» **Input records**:
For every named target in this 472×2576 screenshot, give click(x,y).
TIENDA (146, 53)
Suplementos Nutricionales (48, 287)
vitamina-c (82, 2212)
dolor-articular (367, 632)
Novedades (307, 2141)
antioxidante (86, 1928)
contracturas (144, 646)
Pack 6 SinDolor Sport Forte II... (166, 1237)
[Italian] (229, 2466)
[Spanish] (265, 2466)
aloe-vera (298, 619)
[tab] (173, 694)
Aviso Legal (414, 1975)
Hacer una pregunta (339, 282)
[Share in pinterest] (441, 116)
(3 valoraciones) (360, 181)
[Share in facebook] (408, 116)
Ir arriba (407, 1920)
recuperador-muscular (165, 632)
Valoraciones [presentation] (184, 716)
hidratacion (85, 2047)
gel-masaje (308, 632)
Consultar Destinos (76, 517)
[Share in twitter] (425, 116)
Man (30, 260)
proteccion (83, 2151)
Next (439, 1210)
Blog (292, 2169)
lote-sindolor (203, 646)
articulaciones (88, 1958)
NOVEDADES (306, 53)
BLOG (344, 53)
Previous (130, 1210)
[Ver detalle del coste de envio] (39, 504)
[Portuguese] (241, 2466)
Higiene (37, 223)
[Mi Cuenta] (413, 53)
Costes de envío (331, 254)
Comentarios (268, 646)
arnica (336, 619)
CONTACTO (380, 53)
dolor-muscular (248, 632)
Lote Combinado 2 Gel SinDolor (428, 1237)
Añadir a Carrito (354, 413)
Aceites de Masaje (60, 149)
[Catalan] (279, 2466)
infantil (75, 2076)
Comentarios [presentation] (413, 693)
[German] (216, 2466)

» **What is needed**:
Repeat exactly the lines of the material above, taking the first line, the line with "(3 valoraciones) (360, 181)", and every line between them.

» **Solution**:
For every named target in this 472×2576 screenshot, give click(x,y).
TIENDA (146, 53)
Suplementos Nutricionales (48, 287)
vitamina-c (82, 2212)
dolor-articular (367, 632)
Novedades (307, 2141)
antioxidante (86, 1928)
contracturas (144, 646)
Pack 6 SinDolor Sport Forte II... (166, 1237)
[Italian] (229, 2466)
[Spanish] (265, 2466)
aloe-vera (298, 619)
[tab] (173, 694)
Aviso Legal (414, 1975)
Hacer una pregunta (339, 282)
[Share in pinterest] (441, 116)
(3 valoraciones) (360, 181)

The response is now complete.